How to complete this task - Give back exactly the lines from the one holding "Kontakt (170, 200)" to the last line of the entries, both included, and nothing more.

Information supplied -
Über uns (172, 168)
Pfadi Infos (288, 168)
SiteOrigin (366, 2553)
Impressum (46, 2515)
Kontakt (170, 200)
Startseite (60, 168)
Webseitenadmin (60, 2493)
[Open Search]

Reply to the exercise -
Kontakt (170, 200)
Startseite (60, 168)
Webseitenadmin (60, 2493)
[Open Search]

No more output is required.